- _What is required_:
Exclude the pictures, then quote exactly the lines from the one holding "Screen dimensions: 1568x649" through the last line of the records.

Task inputs: Begin

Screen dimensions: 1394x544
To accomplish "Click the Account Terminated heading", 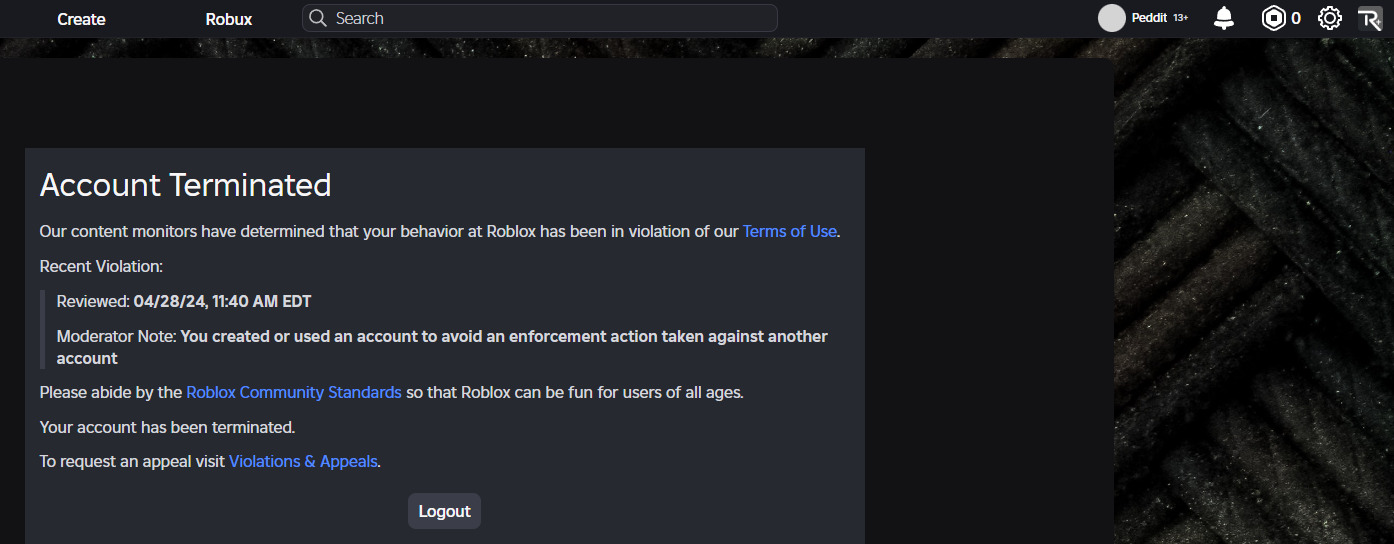I will [185, 185].
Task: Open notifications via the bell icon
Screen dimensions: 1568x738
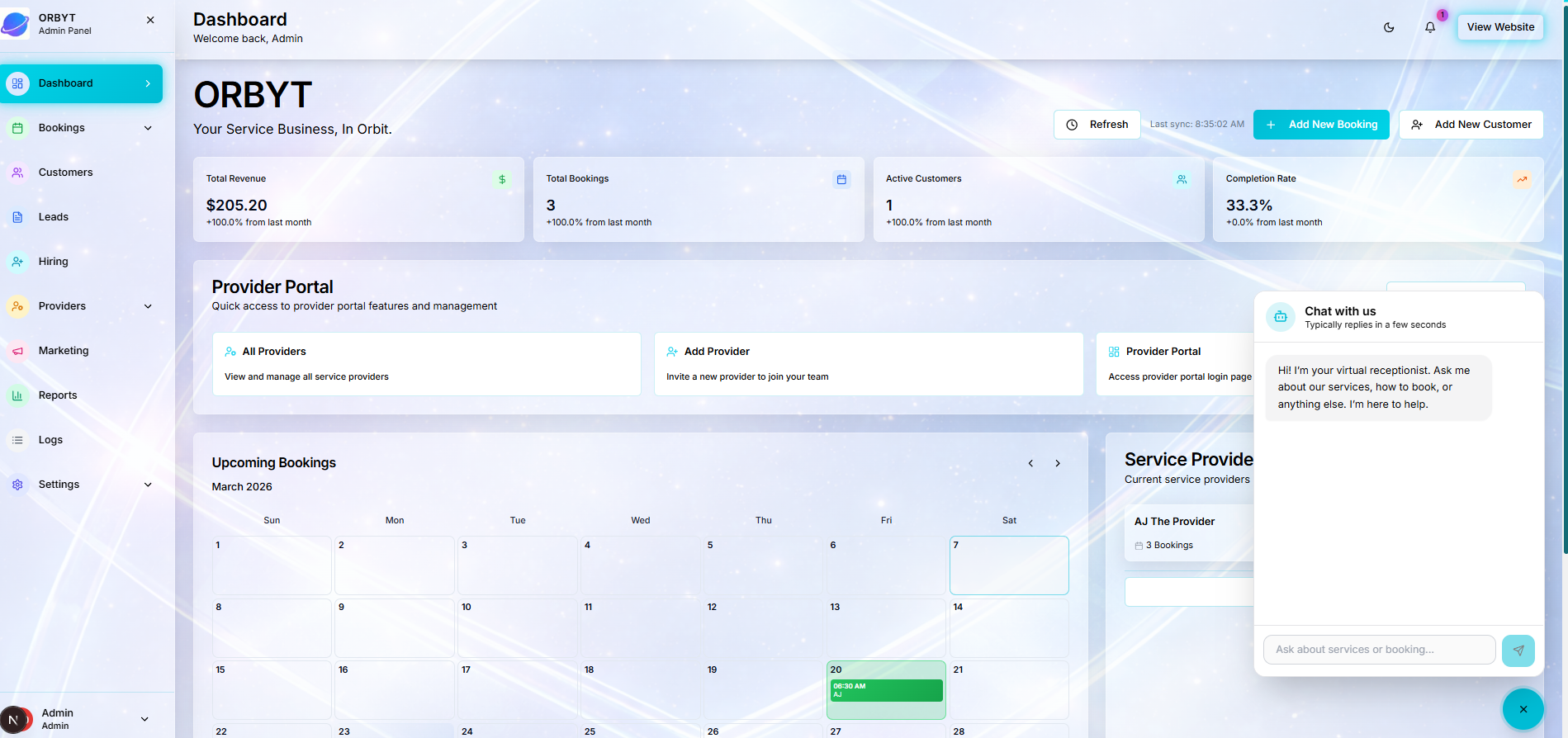Action: [x=1430, y=27]
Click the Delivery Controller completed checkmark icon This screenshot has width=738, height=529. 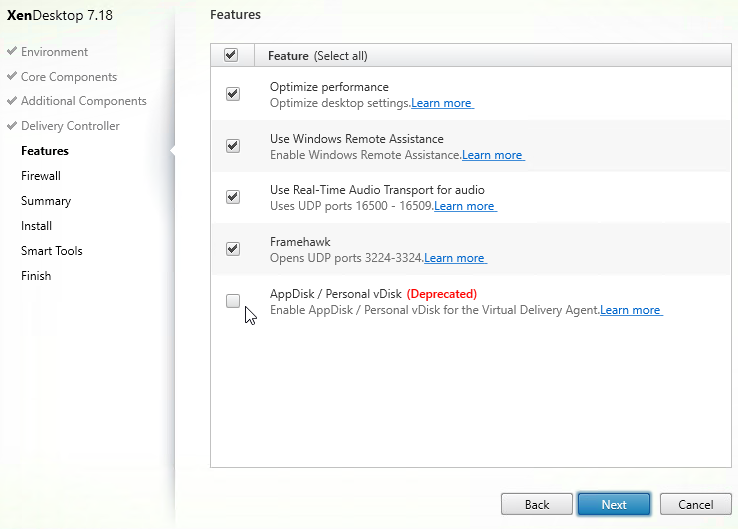click(12, 125)
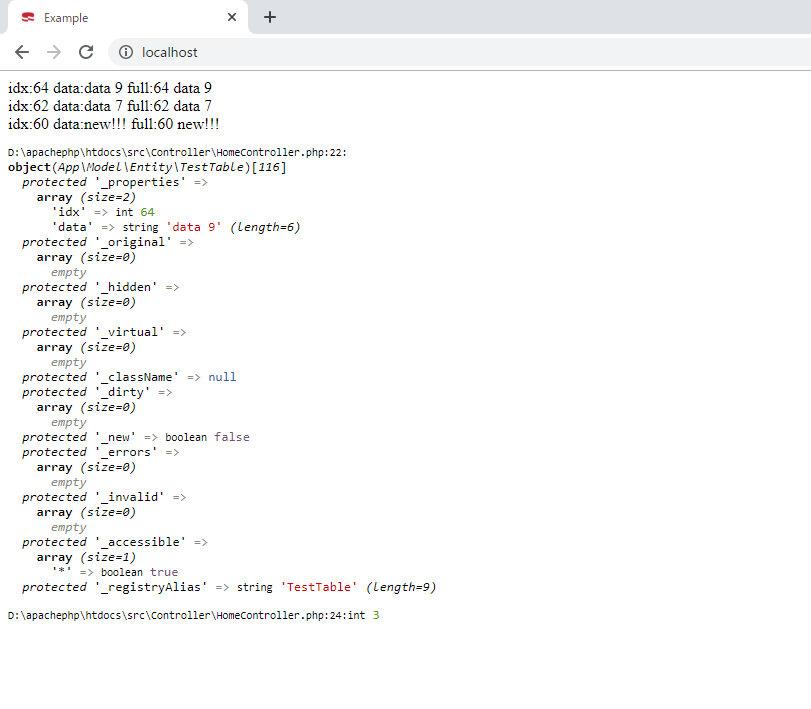Focus the address bar showing localhost
811x709 pixels.
[x=400, y=52]
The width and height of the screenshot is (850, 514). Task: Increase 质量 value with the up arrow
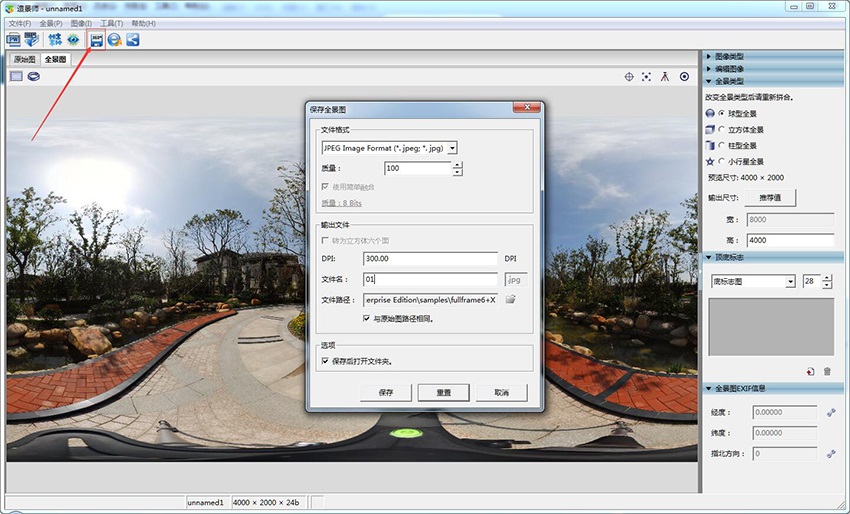click(x=457, y=165)
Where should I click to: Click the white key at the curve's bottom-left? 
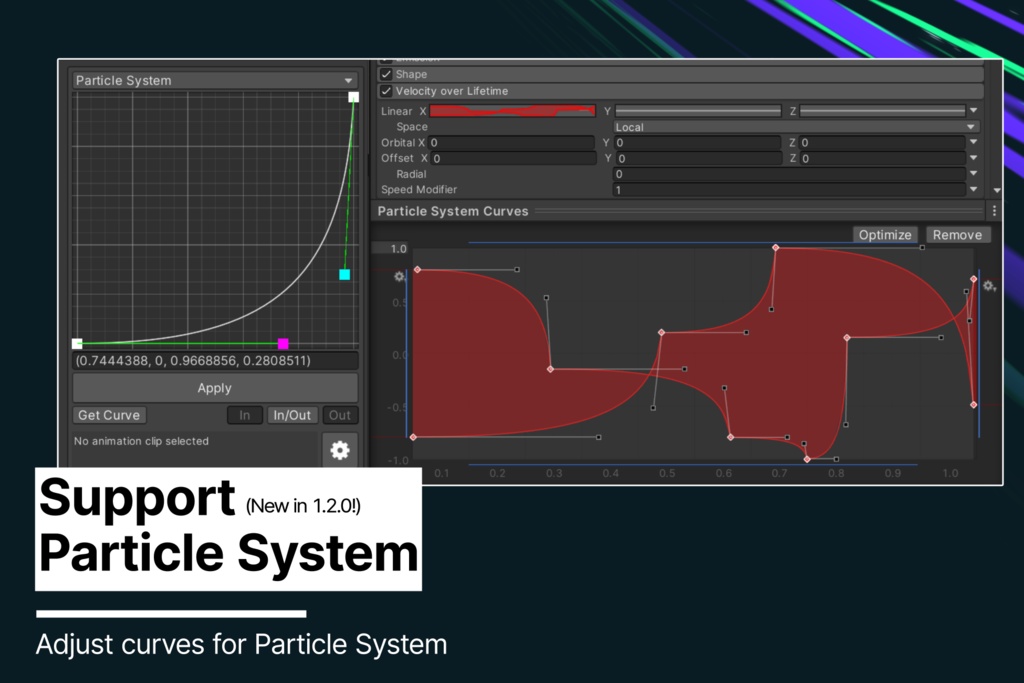(x=77, y=343)
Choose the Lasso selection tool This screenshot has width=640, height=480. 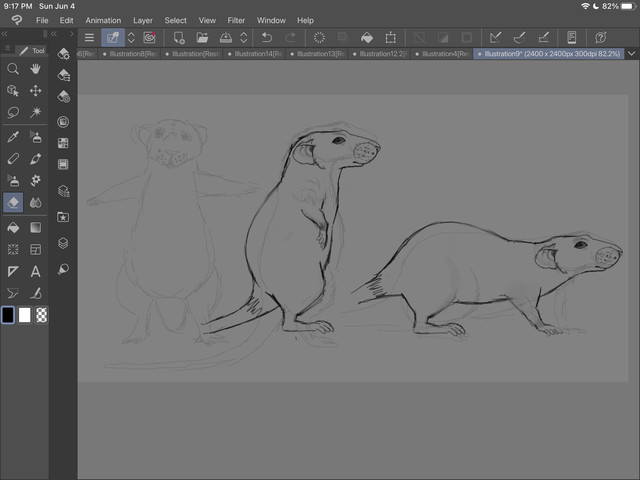coord(13,113)
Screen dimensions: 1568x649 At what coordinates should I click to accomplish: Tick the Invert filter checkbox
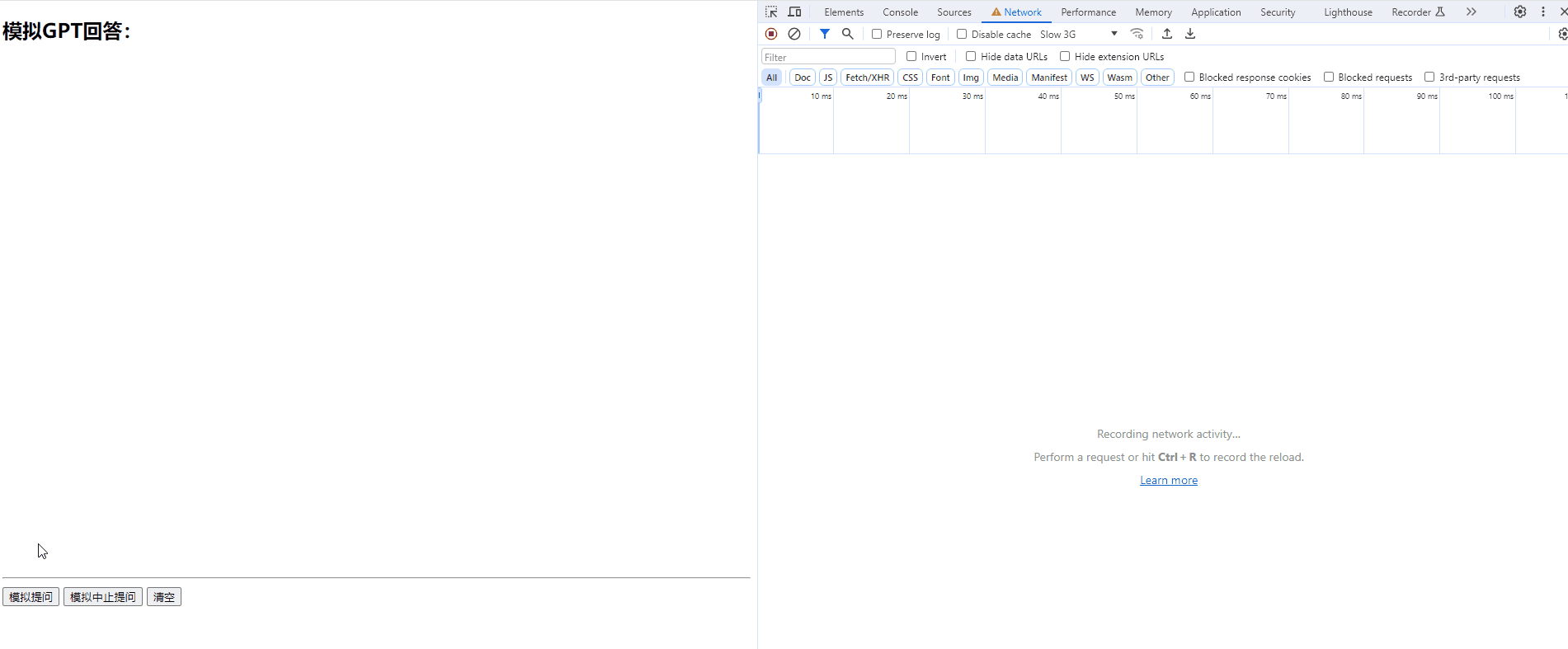tap(911, 56)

Task inputs: End

- _Task response_:
Screen dimensions: 1568x649 At what coordinates should I click to accomplish: Tick the Invert filter checkbox
tap(911, 56)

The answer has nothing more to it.